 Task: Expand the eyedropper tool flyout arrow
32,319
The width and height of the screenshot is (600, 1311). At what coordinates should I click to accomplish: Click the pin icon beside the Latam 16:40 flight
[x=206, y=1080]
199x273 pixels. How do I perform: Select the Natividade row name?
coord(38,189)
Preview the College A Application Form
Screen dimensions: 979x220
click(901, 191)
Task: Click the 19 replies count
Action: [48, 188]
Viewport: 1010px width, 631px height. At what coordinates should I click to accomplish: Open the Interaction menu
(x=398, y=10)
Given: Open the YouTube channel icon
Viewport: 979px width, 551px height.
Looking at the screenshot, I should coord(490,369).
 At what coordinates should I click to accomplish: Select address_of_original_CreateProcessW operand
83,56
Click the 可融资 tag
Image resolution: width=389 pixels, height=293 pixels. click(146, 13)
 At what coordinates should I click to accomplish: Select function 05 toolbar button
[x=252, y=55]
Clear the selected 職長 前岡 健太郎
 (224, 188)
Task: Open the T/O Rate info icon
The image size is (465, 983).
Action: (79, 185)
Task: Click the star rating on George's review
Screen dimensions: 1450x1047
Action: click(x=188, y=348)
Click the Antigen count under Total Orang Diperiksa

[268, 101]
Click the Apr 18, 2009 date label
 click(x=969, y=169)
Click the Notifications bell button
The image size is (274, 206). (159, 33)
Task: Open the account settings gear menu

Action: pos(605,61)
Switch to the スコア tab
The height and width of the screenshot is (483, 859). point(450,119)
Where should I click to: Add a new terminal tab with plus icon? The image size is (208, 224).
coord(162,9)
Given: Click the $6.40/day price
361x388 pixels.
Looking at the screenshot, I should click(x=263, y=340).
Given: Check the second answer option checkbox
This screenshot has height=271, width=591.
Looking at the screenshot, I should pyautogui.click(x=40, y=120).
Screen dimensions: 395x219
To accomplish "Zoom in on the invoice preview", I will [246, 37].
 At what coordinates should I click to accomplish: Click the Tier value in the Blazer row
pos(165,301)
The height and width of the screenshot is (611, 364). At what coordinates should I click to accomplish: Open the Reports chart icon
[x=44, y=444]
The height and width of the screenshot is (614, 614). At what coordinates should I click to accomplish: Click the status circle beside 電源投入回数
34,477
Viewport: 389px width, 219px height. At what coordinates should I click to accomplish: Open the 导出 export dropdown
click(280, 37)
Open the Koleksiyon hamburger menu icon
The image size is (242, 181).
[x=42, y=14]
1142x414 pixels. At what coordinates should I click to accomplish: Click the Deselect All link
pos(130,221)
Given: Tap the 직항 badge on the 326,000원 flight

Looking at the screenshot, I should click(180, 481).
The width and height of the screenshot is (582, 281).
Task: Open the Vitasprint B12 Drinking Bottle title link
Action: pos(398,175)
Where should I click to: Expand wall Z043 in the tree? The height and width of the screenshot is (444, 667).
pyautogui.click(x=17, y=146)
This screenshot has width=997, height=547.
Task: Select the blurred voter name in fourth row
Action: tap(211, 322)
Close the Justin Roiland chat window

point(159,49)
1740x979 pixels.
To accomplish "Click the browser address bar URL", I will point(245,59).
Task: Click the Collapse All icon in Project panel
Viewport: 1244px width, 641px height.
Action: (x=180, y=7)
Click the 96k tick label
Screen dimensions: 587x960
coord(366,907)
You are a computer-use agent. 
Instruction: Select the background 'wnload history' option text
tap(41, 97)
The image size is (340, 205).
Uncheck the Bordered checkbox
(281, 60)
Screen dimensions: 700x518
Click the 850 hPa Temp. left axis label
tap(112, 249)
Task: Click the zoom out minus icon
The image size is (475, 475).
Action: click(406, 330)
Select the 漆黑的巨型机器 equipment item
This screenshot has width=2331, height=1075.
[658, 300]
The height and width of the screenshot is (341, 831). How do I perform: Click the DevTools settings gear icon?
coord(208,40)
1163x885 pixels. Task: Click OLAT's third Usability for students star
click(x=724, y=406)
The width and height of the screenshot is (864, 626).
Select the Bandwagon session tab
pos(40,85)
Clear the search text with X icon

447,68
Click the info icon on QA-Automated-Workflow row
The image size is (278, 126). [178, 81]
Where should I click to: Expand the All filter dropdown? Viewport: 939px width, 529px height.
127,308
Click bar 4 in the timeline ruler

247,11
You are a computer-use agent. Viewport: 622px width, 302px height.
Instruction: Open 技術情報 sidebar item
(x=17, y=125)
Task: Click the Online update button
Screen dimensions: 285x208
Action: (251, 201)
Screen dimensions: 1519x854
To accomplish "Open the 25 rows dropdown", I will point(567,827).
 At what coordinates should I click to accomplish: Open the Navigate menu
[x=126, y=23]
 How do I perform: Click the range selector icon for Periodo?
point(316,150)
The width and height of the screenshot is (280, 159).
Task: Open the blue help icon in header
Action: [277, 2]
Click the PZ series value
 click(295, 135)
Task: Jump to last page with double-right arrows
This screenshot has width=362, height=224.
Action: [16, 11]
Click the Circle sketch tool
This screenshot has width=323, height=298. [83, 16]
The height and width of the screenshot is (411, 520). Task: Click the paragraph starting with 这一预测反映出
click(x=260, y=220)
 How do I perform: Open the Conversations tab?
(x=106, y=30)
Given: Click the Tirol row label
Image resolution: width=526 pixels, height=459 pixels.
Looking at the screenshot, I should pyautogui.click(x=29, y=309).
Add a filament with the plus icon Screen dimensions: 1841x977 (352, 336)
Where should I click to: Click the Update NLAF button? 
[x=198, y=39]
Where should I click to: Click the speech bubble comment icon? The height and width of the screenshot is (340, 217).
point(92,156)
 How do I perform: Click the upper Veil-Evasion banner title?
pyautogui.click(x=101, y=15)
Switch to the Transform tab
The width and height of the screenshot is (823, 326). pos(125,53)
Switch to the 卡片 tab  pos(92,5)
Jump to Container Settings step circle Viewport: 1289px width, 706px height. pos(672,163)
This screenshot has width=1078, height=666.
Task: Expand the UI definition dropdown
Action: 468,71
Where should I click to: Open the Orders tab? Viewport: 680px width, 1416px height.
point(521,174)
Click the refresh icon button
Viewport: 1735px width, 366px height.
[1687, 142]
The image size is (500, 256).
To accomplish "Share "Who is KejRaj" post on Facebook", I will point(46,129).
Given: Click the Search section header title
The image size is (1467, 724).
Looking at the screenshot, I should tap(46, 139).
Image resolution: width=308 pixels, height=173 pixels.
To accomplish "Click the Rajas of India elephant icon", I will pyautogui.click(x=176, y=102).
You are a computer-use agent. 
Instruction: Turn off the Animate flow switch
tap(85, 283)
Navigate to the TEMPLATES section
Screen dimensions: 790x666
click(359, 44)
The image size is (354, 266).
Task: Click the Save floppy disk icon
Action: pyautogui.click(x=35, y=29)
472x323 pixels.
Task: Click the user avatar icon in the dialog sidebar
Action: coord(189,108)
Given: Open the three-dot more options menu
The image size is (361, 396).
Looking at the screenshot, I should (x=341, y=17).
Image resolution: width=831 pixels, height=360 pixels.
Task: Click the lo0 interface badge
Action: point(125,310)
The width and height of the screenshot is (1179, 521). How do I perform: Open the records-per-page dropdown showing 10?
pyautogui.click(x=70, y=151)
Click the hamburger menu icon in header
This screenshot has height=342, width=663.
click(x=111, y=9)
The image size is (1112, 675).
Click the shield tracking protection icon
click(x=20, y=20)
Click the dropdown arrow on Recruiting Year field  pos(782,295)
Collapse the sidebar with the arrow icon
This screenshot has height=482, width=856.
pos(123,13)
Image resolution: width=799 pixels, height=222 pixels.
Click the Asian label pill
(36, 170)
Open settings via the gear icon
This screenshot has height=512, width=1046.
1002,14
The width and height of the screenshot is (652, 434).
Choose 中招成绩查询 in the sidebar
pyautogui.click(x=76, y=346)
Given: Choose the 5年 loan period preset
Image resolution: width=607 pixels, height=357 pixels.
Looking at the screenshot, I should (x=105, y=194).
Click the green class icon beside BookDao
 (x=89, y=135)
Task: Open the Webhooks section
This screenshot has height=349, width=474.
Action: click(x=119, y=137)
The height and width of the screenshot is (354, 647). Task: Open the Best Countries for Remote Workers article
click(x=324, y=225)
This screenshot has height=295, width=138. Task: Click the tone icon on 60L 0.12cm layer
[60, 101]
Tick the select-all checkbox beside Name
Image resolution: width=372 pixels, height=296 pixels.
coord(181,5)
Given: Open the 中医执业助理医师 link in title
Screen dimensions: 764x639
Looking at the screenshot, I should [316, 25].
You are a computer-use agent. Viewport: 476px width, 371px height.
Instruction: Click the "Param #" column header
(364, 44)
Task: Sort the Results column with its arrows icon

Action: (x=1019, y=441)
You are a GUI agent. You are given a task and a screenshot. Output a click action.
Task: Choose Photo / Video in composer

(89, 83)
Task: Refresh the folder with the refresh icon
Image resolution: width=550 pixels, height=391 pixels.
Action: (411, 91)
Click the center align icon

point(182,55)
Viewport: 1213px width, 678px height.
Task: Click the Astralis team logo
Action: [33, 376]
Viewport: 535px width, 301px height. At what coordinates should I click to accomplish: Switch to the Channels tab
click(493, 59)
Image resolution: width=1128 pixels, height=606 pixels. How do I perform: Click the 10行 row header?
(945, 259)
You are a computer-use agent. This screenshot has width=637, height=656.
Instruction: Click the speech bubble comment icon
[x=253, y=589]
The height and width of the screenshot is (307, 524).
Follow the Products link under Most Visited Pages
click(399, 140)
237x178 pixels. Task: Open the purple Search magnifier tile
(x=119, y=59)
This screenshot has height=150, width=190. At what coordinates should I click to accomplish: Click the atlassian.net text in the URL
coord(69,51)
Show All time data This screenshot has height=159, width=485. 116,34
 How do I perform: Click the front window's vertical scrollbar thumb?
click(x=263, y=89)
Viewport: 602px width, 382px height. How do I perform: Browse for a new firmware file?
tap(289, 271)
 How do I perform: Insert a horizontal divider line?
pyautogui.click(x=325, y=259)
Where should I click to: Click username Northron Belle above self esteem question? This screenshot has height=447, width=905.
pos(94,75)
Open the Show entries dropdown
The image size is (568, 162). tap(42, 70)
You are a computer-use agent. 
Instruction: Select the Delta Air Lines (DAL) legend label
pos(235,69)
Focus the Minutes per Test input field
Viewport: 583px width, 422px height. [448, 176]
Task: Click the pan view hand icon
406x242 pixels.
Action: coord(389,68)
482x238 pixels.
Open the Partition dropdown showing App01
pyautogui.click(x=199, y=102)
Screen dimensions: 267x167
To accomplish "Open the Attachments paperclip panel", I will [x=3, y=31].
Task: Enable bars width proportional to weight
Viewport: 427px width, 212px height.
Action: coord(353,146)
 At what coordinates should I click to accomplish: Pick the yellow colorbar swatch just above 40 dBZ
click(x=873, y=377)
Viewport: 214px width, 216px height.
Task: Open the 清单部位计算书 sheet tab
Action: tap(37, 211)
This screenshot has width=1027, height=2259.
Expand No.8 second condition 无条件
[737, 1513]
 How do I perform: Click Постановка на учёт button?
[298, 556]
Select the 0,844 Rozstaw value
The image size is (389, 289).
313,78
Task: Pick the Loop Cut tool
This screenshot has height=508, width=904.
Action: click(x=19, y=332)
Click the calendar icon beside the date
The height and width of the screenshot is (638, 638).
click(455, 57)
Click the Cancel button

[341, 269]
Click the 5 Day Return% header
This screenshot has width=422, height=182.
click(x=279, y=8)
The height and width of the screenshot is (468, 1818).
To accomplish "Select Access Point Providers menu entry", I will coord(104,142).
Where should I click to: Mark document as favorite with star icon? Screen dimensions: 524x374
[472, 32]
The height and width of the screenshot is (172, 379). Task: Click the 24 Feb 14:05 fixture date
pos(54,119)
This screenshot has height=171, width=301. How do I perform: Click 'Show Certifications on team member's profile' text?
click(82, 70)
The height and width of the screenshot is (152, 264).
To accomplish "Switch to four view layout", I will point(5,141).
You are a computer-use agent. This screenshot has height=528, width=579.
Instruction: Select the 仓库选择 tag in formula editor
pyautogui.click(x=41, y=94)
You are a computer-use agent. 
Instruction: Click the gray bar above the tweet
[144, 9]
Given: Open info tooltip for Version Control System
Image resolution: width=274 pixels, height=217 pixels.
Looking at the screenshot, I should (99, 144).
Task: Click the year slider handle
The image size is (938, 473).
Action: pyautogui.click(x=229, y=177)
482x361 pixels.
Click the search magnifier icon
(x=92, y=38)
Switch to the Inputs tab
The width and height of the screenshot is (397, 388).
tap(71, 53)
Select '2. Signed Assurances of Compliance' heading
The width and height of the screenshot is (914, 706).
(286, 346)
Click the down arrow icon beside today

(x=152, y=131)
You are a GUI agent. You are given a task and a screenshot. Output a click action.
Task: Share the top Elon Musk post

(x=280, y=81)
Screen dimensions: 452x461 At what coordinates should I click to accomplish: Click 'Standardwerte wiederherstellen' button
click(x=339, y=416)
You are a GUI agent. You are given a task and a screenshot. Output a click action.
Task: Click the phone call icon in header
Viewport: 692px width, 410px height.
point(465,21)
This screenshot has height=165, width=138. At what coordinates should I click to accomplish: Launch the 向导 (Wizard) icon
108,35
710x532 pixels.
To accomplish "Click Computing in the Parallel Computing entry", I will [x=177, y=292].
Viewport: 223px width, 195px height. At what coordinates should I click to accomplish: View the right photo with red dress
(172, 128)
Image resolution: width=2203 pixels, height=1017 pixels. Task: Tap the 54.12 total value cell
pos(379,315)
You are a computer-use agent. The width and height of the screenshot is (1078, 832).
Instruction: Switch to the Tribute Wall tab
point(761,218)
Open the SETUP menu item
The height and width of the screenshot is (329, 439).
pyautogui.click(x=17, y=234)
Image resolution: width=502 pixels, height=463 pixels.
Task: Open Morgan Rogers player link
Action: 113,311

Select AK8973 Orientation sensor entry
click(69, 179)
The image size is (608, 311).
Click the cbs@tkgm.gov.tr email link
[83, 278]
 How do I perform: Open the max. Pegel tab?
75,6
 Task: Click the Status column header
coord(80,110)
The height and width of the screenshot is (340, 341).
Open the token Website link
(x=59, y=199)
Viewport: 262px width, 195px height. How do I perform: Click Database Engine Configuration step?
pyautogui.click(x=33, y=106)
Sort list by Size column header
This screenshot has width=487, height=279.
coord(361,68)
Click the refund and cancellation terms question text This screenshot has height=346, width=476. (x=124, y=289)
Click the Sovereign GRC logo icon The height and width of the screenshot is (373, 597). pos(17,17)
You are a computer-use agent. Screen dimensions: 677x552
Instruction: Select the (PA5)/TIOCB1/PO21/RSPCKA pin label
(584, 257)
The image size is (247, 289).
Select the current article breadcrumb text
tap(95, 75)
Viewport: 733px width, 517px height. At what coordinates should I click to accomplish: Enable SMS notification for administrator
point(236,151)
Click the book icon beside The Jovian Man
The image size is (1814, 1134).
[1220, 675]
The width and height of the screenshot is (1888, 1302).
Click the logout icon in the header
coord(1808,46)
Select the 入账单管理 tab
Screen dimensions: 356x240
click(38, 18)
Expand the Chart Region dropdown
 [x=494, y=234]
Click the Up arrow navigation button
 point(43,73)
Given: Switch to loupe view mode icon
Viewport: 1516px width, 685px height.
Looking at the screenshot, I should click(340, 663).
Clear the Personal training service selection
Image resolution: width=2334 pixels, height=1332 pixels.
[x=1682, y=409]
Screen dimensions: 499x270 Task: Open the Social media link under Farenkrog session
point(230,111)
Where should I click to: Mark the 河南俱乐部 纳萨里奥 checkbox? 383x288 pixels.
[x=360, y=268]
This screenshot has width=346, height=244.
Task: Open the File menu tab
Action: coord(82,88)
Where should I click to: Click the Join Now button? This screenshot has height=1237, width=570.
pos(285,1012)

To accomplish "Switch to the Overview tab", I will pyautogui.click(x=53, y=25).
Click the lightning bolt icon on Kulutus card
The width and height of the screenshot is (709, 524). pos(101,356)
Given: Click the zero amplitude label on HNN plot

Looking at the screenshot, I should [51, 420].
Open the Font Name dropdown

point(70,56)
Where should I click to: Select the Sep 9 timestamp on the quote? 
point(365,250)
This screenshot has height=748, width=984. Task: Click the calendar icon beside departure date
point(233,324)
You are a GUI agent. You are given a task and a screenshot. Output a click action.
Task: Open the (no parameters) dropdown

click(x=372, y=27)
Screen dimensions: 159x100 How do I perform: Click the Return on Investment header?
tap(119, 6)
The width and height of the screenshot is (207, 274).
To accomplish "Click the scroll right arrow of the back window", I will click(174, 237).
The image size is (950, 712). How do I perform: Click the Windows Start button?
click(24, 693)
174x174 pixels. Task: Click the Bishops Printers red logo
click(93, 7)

> **What you have to do**
From the records above, give again exactly the lines running from the line with "Given: Choose the 5年 loan period preset" to the line with "Task: Open the Webhooks section", inclusive.

> **Problem solution**
Given: Choose the 5年 loan period preset
Image resolution: width=607 pixels, height=357 pixels.
Looking at the screenshot, I should (x=105, y=194).
Click the green class icon beside BookDao
 (x=89, y=135)
Task: Open the Webhooks section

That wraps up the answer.